Posts Tagged ‘Maureen Johnson’




The Wall Street Journal vs. My Heroes–Darkness TO Visible

Filed under: Young Adult (YA)

I’m sure you’ve seen the article in the Wall Street Journal–Darkness too Visible.  Everyone is commenting on it and I don’t want to be redundant.  In short, the YA community is up in arms.  We had a visceral response to what was written and for multiple reasons.  Here are my favorite responses–Libba BrayLaurie Halse Anderson and the voices of everyone on twitter who commented on #YAsaves.

What I want to talk about is heroes.  YA is filled with them and I don’t mean the ones that are created in between the pages of books. (Although they can be pretty awesome too.)  I’m talking about the real heroes.  I have been a member, in some capacity, of the YA community for a long time.  I’ve been a teenager, a reader, an aspiring author, a friend and I will be a debut novelist in the Fall of 2012. Never, in all my different interactions with those in YA, have I ever met an author, publisher, editor or agent who wasn’t ultimately driven by their love of writing and their desire to bring something good into the world.

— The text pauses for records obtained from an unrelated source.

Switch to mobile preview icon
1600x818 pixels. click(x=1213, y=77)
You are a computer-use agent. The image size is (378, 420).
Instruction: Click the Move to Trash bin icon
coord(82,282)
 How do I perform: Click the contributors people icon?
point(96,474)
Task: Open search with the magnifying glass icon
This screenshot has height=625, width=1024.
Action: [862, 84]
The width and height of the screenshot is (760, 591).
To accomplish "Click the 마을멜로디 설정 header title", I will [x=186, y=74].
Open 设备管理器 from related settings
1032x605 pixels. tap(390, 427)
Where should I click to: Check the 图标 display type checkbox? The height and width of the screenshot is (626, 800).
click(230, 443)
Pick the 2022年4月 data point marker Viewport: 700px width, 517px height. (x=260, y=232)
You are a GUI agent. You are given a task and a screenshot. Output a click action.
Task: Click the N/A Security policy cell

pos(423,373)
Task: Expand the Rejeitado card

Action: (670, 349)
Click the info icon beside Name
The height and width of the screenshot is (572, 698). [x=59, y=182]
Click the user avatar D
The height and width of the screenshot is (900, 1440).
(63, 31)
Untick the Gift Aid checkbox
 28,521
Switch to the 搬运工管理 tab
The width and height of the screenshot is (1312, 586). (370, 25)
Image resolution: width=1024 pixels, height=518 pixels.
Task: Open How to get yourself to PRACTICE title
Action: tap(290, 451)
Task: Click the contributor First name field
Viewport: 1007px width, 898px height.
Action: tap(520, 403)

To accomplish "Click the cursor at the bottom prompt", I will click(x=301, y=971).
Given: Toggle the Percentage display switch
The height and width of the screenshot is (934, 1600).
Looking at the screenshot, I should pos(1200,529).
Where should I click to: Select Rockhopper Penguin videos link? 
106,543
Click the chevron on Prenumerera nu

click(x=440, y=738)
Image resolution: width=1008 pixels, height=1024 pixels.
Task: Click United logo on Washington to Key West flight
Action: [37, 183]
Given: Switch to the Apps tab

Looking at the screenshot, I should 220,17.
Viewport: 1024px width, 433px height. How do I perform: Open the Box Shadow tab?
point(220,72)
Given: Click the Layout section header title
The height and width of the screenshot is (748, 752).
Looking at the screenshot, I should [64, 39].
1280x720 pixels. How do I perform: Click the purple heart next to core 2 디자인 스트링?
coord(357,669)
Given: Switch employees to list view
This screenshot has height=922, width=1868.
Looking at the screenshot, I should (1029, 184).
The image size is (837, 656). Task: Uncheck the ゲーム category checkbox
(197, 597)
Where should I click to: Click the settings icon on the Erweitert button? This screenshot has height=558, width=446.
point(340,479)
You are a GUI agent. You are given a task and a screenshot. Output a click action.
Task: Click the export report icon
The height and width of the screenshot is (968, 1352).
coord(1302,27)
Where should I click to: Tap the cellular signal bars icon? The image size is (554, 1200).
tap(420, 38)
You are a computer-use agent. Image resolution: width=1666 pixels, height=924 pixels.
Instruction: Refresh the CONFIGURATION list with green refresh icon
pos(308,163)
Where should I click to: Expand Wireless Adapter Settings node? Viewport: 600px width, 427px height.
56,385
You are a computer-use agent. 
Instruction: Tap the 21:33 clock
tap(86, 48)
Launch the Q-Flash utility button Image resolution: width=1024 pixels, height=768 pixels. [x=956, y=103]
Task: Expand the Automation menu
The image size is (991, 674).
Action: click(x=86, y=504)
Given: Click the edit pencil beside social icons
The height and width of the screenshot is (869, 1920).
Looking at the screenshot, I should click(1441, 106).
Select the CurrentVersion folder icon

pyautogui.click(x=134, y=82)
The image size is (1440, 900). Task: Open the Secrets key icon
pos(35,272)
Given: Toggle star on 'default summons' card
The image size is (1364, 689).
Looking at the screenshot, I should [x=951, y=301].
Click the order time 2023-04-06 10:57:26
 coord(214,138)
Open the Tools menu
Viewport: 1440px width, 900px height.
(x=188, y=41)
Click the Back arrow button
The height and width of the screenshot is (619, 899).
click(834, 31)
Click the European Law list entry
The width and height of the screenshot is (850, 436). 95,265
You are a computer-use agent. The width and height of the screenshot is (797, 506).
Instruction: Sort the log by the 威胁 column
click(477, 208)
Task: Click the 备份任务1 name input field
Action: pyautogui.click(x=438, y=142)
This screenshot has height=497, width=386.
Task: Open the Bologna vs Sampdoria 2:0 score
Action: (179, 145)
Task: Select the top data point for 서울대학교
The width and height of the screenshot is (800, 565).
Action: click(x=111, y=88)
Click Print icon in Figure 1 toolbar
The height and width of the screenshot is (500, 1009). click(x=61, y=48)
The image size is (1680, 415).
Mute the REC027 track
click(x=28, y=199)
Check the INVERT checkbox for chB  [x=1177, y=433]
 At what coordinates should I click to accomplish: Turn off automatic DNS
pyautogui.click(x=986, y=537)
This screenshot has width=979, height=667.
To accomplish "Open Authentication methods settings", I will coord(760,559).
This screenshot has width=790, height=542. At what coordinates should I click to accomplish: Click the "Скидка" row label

Yes, yes, yes–I know, publishing is a business and ugly things happen just like in any slice of life.  I’m not naive.  But I believe, that at the end of the day, most of what we do is driven by that insecure, bruised, shamed, lonely teenager in all of us.  We work as a team to bring these books into the world because we are trying to fill the void that was there when our book wasn’t.  This means something to us.  The person we are today and the one who never got past some really hard and ugly things.

In my opinion, the Wall Street Journal article opinion piece, will end up having done way more good than damage.  It has reminded everyone that we have real heroes that walk among us.  I have K.L. Going’s slogan pinned right next to my desk where I can see it every day.  “Be yourself.  Have an opinion.  Tell the World.”  Our heroes don’t just write the books, they step up and they stand out.  And while their words are a powerful tool–they almost don’t need to use them–they’ve mastered the art of “show don’t tell.”

I once told Laurie Halse Anderson that she changed my life by her ability to be so real, human and honest to me during those fragile times when I was just beginning to write.  She told me that she had once stood in the same place and others had done the same thing for her.  She told me…”This is what we do, we support each other and one day you will do it for the ones coming behind you.”  If I ever get lost, on my journey as an author–have no fear–I know where to turn.  I’ll be looking towards my heroes…

While my list of heroes in YA is longer than my left arm, today I would like to tip my hat to Libba Bray, Maureen Johnson, Ellen HopkinsLaurie Halse Anderson and Jay Asher for being brave and reminding us of the value of having a powerful and unique voice–on and off the page.